The ReMEDy2 trial is an adaptive design, randomized, double-blind, placebo-controlled trial studying the use of the Company’s product candidate, DM199, to treat AIS patients. The trial is intended to enroll approximately 350 patients at 75 sites in the United States. Patients enrolled in the trial will be treated for three weeks with either DM199 or placebo beginning within 24 hours of the onset of AIS symptoms, with the final follow-up at 90 days. The trial excludes patients treated with tissue plasminogen activator (tPA) and/or mechanical thrombectomy. The study population is representative of the approximately 80% of AIS patients who do not have treatment options today, primarily due to the limitations on treatment with tPA or mechanical thrombectomy.
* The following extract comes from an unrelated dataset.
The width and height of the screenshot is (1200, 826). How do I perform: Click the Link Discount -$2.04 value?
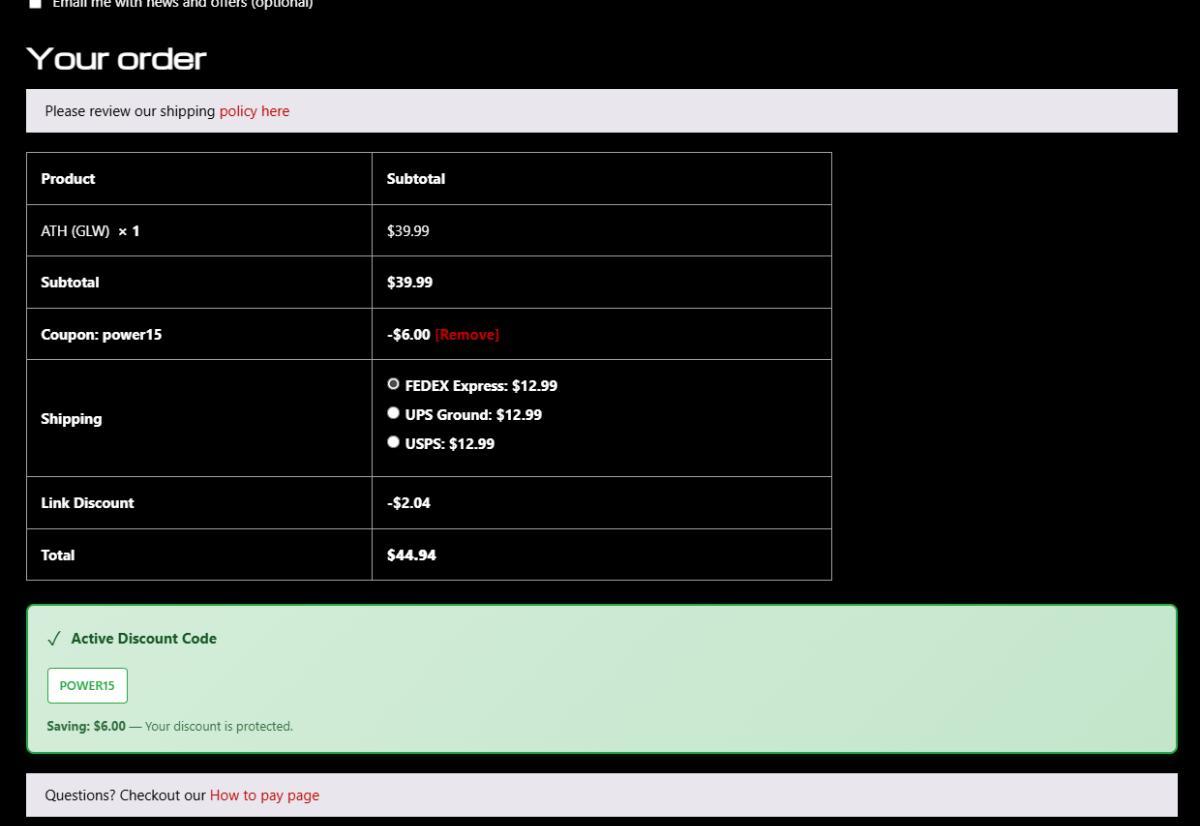(x=408, y=503)
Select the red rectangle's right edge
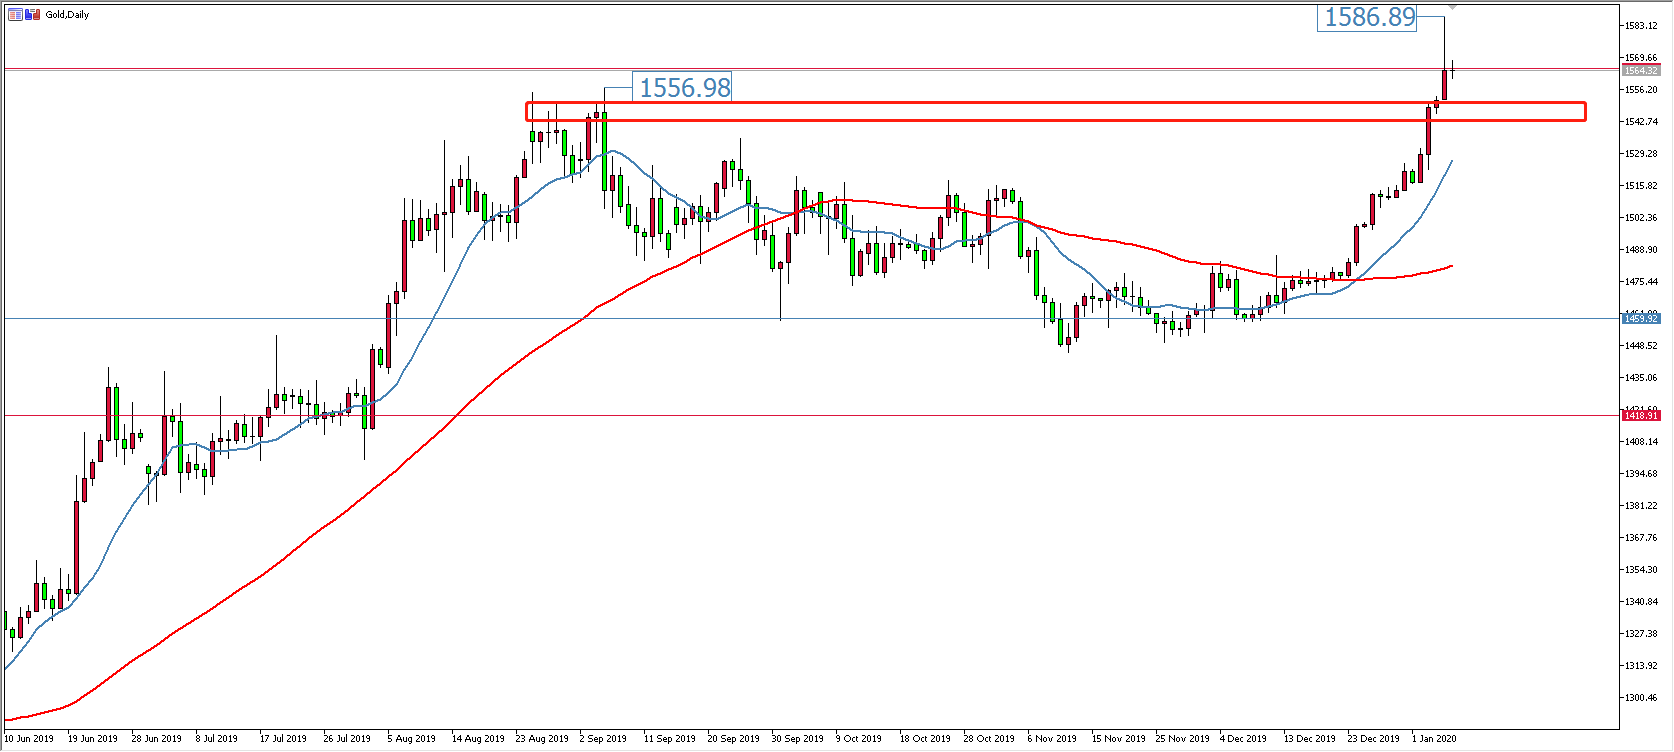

DiaMedica believes that the proposed trial has the potential to serve as a pivotal registration study of DM199 in this patient population.

The ReMEDy2 trial has two separate, independent, primary endpoints based upon both the results observed in the first ReMEDy1 phase 2 trial and published results from the urine-derived form of KLK1 used to successfully treat AIS in China. ReMEDy2 is powered for success with either endpoint: 1) physical recovery from stroke as measured by the well-established modified Rankin Scale (mRS) at day 90, and 2) the rate of ischemic stroke recurrence through day 90. Recurrent strokes represent 25% of all ischemic strokes, often occurring in the first few weeks after an initial stroke and are typically more disabling, costly, and fatal than initial strokes.

About DM199

DM199 is a recombinant (synthetic) form of human tissue kallikrein-1 (KLK1). KLK1 is a serine protease (protein) that plays an important role in the regulation of diverse physiological processes including blood flow, inflammation, fibrosis, oxidative stress and neurogenesis via a molecular mechanism that increases production of nitric oxide and prostaglandin. KLK1 deficiency may play a role in multiple vascular and fibrotic diseases such as stroke, chronic kidney disease, retinopathy, vascular dementia, and resistant hypertension where current treatment options are limited or ineffective. DiaMedica is the first company to have developed a recombinant form of the KLK1 protein. The KLK1 protein, produced from porcine pancreas and human urine, has been used to treat patients in Japan, China and South Korea for decades. DM199 is currently being studied in patients with acute ischemic stroke and patients with chronic kidney disease. In September 2021, the U.S. Food and Drug Administration granted Fast Track Designation to DM199 for the treatment of acute ischemic stroke.